If you’ve seen the movie Bedazzled starring Brendan Frasier, his scene playing the overly sensitive character is spot on. The girl obviously loved him. He was just too nice, emotional, and not confident enough, which drove her into the arms of a confident bad boy type.
“You are my world…You are my everything…I can’t live without you…You complete me…You’re the best thing that’s ever happened to me”
These are always typical examples of some of the beautiful things you can say to your special someone. We live in a world where what many people really want is reassurance. To some people, if words like this aren’t said, they wonder if it’s real and get all worried. To other people, if these words are used too much, they get all scared and freak out. This in turn makes them run. It’s never really easy and you just have to learn when certain levels of emotion are appropriate. That’s why I’m hear for you.
The problem with these words I always ask is how much do you really mean them? Can you really not live without that person? Is someone really your everything? What happens when that part of your equation is gone? Is your life really going to be doomed?
I honestly don’t think so. You might just be saying these words to be overly dramatic. Unless someone is your complete financial support system then yes I’d kind of believe it. Be careful how much emotion your pouring out onto someone, especially early in the relationship, because it can backfire back at you.
How can it backfire? Well you want someone to feel like they are important to you, but not to the point where they feel like they’re your crutch. You show them that much weakness and you’re doomed. It gives the other person too much power. Not only does it give them power, it also might intimidate them making them feel that they are not ready for that much emotion. Sometimes you have to wait for their emotion to be up to your level before firing away.
There are people that like that much emotion, sensitivity, and reliability. I call them control freaks. If you meet someone that overly likes to be in control and likes when they are your crutch, I’d say that relationship is heading in the wrong direction and you should avoid it.
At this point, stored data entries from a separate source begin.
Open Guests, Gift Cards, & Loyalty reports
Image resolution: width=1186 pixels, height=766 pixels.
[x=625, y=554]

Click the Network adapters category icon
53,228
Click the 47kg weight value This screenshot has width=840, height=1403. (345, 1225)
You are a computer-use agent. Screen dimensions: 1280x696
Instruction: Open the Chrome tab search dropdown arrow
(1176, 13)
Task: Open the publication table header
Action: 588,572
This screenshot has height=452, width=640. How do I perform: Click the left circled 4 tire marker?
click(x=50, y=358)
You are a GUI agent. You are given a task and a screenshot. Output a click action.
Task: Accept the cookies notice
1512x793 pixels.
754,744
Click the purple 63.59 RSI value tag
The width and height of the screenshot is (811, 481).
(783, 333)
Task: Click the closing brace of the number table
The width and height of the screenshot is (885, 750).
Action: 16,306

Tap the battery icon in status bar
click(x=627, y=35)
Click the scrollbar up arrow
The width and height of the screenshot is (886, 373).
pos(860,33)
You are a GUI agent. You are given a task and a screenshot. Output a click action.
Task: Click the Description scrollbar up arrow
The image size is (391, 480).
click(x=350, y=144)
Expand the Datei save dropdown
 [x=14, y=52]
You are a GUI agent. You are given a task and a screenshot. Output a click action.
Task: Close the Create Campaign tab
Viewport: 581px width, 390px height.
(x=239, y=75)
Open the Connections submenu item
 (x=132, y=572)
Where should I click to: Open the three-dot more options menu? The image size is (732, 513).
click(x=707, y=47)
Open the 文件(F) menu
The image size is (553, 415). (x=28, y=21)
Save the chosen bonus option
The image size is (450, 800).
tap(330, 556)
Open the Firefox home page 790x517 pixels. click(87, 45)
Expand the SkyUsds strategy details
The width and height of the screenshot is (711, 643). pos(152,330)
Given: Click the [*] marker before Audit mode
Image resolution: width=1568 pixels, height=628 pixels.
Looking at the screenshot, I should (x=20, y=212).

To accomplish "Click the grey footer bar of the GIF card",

You ever look back at one of your old relationships or flings and just laugh saying “I can’t believe I said certain things?” We’ve all done it. You end up realizing that you really were ok and that emotions just took over at that time. I remember saying things like “c’mon why can’t we give it a shot? I’ve never connected with someone the way I do with you and don’t think I ever will!” I was so bent out of shape in certain scenarios back then and it was probably a turnoff. When I think about it today, the connection was so strong that I don’t even remember who I said that to these days. You see what I mean?? Overly dramatic and it’s not good.
The sweet nothings and all the emotional things that you say in a relationship are always great, but please embody the confidence that you need in your own self before having all of it with someone else. It shouldn’t take another person to create your confidence. Being confident and independent is just plain sexy. Show more of that and you will be amazed how much of an upper hand you have for yourself, for your relationships, and just for your life in general.
My advice, use these kind of words when the relationship has had some longevity, developed an established foundation, and when both of you truly mean these things mutually.
Have you ever experienced a relationship where someone just relied on you and made you feel like the world would end if you weren’t there? How did you handle it?